BERNIE: Again, I think, as we were saying in the beginning, the nice thing about it was they got who George was before we walked in the door. So their expectations were, "we're gonna get a George Romero movie," not "we want George to change his style and become an MTV director to do this movie." [They wanted] George's sense of humor, George's sensibility. The greatest thing you can, frankly, have as a producer is a director with a point of view. And in George, you do have someone who you know has a point of view that distinguishes him from every other director. And it's what makes him unique. So it's great when you have a studio that understands what you want to do, they appreciate what the director wants to do, and they support that vision. I felt like Universal was incredibly supportive and kept reminding us of the movie that George had set out to make, which is what you want a studio to do.
Would this movie have had such an easy time getting made if recent films like Shaun of the Dead and 28 Days Later did not achieve success?
PETER: No, because it's a business, right? I think probably this picture would have gotten made. I don't know whether it would have gotten made on the budget that we ended up with, and it wouldn't necessarily have the profile that it has now. There's no question that 28 Days Later, which is not really a zombie movie but is perceived as one, and Shaun, and the Dawn remake made people hungrier to go back to the guy who invented the genre. It's practical calculation. I think we would have gotten it done. I just think it would have been different.
How quickly can a Land of the Dead sequel get rolling?
BERNIE: I think as quickly as George can write something that he feels is meaningful. We had a good time making the movie, and I think it was fun. There was, obviously, bad times because making movies is difficult. But I think for the most part, we had a really good time, and I think it got him excited about doing it again. And should it work, I think we'd all be really excited to make another movie with George.

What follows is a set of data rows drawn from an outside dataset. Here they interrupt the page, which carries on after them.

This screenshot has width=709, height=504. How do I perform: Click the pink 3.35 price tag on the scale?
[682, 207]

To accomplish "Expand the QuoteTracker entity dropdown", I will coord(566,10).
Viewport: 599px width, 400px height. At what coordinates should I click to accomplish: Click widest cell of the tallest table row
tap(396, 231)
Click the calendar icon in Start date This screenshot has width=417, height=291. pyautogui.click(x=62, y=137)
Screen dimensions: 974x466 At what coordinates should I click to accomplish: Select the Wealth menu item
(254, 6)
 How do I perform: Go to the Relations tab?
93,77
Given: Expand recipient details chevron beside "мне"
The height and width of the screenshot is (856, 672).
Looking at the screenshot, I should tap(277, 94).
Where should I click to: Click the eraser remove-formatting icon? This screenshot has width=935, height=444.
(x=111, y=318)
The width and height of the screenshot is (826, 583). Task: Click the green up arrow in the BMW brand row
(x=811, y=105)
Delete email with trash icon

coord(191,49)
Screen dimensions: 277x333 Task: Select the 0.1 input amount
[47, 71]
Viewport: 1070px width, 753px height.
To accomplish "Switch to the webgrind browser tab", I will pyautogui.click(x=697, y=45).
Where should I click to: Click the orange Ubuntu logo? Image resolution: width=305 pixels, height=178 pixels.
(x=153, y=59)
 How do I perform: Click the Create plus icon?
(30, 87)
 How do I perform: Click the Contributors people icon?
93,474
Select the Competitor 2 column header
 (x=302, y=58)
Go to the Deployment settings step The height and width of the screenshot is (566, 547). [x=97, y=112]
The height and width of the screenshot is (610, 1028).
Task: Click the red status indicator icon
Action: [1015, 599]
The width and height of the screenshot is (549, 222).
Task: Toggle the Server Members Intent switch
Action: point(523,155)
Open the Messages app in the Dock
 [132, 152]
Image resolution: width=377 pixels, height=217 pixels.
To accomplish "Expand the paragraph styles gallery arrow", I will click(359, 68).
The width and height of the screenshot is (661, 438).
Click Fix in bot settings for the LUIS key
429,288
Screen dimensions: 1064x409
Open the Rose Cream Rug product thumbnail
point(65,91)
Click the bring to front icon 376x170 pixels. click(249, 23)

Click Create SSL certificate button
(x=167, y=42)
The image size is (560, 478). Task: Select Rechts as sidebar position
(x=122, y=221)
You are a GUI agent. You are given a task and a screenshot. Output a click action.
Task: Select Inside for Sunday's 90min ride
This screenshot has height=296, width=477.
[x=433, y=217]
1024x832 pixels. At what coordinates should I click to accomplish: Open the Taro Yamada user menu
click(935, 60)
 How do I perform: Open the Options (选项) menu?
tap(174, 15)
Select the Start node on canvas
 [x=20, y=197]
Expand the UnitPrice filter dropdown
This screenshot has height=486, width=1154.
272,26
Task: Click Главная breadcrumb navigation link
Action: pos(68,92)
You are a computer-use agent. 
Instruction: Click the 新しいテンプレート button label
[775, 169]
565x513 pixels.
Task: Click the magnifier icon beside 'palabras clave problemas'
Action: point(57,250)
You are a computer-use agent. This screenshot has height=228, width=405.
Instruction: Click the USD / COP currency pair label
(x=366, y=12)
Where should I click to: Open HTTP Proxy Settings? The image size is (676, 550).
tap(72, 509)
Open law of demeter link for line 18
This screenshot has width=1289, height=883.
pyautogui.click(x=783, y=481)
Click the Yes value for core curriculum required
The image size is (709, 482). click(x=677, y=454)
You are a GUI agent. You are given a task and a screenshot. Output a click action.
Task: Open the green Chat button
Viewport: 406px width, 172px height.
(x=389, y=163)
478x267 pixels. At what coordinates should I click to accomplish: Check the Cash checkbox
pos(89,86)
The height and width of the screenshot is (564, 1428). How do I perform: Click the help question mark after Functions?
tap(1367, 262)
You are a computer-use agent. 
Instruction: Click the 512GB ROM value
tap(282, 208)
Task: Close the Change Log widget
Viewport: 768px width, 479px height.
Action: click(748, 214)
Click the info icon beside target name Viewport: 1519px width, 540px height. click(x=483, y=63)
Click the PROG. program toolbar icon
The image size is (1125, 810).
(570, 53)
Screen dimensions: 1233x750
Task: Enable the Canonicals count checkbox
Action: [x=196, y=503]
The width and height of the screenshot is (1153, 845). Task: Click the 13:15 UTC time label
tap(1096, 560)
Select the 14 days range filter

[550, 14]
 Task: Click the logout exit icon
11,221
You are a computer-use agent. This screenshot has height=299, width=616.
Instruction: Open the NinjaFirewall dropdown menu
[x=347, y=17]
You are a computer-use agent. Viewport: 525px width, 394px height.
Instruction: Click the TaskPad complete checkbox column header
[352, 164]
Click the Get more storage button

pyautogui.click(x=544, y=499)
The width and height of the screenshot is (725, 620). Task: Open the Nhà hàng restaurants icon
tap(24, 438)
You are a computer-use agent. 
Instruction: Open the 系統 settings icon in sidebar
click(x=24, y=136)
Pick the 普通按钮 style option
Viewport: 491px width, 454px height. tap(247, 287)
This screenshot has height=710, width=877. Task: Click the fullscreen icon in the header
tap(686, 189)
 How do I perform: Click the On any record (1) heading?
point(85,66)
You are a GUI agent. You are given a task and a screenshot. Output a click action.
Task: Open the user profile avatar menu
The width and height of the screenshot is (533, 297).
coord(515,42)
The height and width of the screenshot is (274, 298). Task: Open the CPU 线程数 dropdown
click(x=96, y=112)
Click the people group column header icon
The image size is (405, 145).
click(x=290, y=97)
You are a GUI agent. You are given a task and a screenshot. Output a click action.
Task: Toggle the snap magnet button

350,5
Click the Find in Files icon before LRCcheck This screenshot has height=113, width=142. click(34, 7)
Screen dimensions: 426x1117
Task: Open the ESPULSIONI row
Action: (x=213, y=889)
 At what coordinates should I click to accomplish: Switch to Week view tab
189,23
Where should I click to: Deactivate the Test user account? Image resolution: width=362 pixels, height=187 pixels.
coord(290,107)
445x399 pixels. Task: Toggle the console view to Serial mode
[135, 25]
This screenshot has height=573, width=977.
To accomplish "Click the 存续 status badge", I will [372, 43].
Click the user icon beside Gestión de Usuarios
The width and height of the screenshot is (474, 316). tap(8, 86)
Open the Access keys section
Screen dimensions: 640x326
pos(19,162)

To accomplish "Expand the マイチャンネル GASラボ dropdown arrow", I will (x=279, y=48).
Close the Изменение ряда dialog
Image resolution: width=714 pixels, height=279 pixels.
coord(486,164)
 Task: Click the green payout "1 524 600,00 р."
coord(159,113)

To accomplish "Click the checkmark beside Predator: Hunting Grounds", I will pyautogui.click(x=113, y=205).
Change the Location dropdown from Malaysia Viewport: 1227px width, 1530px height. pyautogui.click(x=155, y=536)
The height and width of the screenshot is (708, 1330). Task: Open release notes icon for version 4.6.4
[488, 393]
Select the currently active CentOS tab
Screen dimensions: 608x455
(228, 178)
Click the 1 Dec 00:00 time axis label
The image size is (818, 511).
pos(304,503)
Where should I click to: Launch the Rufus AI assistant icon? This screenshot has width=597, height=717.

PETER: The original conceit for this script was that it would start, if successful, a new cycle of George Romero zombie films. We talked about that even before the script was finished. Not in the way that years and years passed between Night, Dawn, and Day, but in the sense that this film establishes a new set of characters, slightly different world, and you could actually go from chapter to chapter from Land to a new one to a new one. And taken as a whole, the new films would be one big story. So obviously, our hope is that that will happen, and if [Land is successful], it will and there'll be another one.